Current research on IES primarily focuses on achieving multi-energy coordination, improving overall energy utilization efficiency, and supporting the low-carbon transformation of energy systems under the “dual carbon” goals [23]. The development of IES is not only a natural outcome of technological advancements in the energy sector, but also a response to increasingly stringent carbon reduction constraints and the growing diversification of energy structures [24]. As a highly integrated energy management and operation paradigm, IES couples multiple energy carriers—such as electricity, natural gas, thermal energy, hydrogen, and transportation fuels—to break down the traditional silos of isolated energy systems [25]. This integration enables dynamic coordination among generation, grid, load, and storage, thereby enhancing operational flexibility, reducing overall energy consumption, and improving the accessibility and dispatchability of renewable energy sources [26]. However, the large-scale integration of renewable energy—particularly wind and photovoltaic power, characterized by volatility and uncertainty—introduces unprecedented challenges in system modeling, economic dispatch, and optimization. These challenges are especially prominent in coordinating energy flows across temporal and spatial scales, describing the coupling characteristics of heterogeneous devices, and developing real-time response mechanisms [27].

To address these challenges, researchers have explored multiple technological pathways. On the modeling side, multi-scale spatiotemporal physical modeling and optimization frameworks have been proposed to more accurately capture the dynamic evolution of multi-energy flows within IES [28]. In terms of operational mechanism design, game-theoretic approaches have been developed to characterize the interactions and strategic behaviors among different stakeholders in multi-energy systems—such as generators, loads, storage units, and end-users—thus enabling fair and efficient resource allocation [29]. In addition, with advancements in data acquisition and intelligent algorithms, data-driven methods for load forecasting and operational optimization have been widely applied in IES to enhance the system’s responsiveness to uncertainty and its adaptive control capabilities [30]. Building on these developments, growing attention has been paid to the critical role of energy storage systems in mitigating the volatility of variable renewable energy (VRE) and facilitating peak shaving and valley filling [31]. From a market mechanism perspective, researchers have also examined the impact of regional electricity market coupling in promoting cross-regional energy coordination [32]. Furthermore, to improve the efficiency of energy systems in edge areas, energy efficiency modeling methods have been proposed that account for geographical and resource heterogeneity [33]. Complementarily, the introduction of multi-community interaction mechanisms has been shown to strengthen the robustness and economic performance of IES, providing strong support for the development of resilient and self-organizing next-generation energy systems [34].
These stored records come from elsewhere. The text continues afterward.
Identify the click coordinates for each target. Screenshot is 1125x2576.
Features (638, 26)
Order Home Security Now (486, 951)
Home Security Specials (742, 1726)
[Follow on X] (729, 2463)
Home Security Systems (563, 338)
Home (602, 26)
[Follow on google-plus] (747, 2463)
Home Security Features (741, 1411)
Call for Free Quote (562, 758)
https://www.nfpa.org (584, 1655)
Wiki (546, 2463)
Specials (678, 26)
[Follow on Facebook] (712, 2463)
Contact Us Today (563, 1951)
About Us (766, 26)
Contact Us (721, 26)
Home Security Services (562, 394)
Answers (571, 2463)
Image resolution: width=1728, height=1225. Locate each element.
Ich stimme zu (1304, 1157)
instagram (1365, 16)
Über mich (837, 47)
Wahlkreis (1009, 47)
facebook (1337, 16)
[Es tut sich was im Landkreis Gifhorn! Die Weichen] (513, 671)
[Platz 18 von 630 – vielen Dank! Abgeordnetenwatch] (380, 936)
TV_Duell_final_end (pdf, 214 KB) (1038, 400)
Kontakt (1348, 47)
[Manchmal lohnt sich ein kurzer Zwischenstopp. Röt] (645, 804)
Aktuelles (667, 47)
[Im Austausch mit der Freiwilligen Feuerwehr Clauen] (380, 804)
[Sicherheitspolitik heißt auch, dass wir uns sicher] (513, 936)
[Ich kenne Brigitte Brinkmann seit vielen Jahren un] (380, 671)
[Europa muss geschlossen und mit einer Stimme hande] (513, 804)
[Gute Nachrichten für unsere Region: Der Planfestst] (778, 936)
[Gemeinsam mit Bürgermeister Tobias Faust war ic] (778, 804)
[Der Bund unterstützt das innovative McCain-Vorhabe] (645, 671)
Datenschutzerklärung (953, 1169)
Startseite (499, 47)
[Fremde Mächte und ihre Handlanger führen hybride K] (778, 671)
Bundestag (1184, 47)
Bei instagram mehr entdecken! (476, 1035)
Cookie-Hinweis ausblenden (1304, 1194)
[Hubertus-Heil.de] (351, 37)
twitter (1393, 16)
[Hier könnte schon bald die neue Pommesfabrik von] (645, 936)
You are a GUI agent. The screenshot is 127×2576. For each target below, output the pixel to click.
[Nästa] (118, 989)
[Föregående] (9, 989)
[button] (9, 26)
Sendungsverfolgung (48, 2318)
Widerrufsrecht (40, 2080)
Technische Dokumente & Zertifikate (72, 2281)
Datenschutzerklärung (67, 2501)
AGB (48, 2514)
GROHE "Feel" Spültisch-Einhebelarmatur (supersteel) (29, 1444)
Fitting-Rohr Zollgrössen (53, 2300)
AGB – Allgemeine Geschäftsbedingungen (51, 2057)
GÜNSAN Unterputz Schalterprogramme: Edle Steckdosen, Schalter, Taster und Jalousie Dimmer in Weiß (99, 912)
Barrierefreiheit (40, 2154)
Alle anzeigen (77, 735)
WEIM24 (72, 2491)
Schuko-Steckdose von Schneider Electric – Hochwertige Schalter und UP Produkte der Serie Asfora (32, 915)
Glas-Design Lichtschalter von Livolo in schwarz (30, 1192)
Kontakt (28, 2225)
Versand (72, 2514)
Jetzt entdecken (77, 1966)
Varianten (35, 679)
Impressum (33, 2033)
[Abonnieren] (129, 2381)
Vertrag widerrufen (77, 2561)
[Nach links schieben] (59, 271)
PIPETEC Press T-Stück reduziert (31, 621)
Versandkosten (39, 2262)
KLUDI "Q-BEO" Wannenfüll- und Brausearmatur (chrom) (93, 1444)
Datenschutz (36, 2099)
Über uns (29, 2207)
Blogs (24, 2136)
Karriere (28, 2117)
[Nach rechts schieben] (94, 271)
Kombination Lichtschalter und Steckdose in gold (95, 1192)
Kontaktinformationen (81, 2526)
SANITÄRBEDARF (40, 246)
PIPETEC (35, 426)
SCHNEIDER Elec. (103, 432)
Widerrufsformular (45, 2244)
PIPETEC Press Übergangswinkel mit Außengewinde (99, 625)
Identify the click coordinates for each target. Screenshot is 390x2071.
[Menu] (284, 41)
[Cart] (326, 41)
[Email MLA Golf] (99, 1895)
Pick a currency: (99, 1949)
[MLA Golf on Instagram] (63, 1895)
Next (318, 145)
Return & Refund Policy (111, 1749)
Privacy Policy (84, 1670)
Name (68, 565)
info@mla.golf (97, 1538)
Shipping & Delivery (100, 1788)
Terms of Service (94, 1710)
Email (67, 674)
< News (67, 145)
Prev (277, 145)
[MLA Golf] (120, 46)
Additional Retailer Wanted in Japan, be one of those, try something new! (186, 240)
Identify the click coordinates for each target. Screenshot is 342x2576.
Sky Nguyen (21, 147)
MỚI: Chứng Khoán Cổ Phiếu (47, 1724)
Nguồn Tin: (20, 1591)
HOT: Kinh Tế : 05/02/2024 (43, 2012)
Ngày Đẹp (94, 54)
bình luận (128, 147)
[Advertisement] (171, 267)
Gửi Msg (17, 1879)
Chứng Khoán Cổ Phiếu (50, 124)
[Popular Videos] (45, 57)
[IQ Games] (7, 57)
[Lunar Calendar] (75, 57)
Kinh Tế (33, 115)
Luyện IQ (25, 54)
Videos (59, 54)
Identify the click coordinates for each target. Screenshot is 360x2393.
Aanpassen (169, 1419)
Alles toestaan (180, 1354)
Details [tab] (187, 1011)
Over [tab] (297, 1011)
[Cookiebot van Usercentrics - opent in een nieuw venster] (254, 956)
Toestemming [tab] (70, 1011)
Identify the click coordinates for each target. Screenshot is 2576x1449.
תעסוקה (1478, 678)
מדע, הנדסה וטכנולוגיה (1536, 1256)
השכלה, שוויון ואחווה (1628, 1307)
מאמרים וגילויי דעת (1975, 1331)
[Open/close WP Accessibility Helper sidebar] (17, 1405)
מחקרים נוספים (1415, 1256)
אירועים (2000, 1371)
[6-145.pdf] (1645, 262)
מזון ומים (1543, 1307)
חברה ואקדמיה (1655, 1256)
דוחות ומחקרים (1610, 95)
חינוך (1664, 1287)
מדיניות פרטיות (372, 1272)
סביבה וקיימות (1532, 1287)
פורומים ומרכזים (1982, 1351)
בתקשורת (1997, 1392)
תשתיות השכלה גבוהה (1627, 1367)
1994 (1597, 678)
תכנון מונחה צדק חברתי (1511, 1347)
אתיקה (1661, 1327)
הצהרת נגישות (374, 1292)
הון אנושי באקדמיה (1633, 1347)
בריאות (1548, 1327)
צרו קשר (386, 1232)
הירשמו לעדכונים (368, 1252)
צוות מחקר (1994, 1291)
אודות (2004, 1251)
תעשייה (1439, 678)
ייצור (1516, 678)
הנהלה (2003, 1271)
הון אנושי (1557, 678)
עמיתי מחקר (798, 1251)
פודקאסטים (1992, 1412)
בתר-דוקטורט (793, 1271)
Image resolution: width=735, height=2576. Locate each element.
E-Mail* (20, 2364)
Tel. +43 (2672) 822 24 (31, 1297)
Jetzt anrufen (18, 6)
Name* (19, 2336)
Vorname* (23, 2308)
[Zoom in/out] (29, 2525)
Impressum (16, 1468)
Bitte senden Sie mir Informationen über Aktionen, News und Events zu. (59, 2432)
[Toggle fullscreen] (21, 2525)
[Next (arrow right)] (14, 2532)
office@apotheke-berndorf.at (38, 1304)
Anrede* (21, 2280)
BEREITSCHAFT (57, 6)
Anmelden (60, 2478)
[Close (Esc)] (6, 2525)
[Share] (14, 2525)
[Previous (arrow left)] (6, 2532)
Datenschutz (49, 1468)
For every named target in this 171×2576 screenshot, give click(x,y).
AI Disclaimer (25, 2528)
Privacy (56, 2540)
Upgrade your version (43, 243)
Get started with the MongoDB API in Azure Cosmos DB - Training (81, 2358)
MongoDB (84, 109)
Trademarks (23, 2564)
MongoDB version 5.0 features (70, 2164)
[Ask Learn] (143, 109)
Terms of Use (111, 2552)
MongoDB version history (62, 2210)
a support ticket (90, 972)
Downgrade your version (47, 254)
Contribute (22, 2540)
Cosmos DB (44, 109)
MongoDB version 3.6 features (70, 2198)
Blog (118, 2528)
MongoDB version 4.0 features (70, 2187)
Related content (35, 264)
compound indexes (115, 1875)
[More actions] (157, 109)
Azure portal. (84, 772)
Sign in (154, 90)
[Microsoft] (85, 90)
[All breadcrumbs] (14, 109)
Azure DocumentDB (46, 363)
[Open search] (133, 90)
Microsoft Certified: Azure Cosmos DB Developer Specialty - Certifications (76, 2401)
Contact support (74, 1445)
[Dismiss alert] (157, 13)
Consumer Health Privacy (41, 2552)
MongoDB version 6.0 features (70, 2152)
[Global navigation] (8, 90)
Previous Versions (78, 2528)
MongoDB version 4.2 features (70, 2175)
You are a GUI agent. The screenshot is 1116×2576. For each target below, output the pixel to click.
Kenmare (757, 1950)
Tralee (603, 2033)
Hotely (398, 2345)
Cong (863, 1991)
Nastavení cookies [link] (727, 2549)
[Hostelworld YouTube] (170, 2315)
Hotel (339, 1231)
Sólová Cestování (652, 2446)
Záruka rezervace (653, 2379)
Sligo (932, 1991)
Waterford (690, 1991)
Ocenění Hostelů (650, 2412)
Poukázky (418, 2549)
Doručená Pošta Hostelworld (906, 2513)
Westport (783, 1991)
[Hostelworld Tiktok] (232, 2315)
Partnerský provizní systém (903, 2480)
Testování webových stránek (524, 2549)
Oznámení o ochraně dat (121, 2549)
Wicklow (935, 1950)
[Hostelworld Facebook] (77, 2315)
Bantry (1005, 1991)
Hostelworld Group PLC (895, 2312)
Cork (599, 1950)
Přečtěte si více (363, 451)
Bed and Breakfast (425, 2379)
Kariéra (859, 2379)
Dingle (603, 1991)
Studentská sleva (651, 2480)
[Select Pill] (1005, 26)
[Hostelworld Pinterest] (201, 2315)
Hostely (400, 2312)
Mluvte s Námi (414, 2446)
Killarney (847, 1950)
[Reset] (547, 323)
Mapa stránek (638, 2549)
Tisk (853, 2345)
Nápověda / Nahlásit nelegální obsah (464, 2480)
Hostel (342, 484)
In the field of state estimation and operational decision-making for IES, the integrated application of optimization algorithms and machine learning techniques has been extensively explored [35]. At the same time, increasing attention has been directed toward the control optimization of wind power systems—particularly those based on Doubly-Fed Induction Generators (DFIGs). Due to the inherent intermittency and unpredictability of wind energy, conventional control methods often struggle to maintain system stability and power quality under high penetration scenarios. To address these limitations, researchers have proposed neural network-based Direct Power Control (NC-DPC) strategies. By incorporating artificial intelligence, these methods enable real-time modeling and adaptive control of the nonlinear dynamic behavior of wind power systems, effectively reducing power fluctuations, suppressing harmonics, and significantly enhancing dynamic response performance [36]. Building on this foundation, several advanced high-performance control strategies have been developed, including the Super-Twisting Algorithm (STA), Sliding Mode Control (SMC), Backstepping control, and Fractional-Order PID control. These approaches have demonstrated notable advantages in improving system robustness, disturbance rejection, and fault ride-through capability [3739].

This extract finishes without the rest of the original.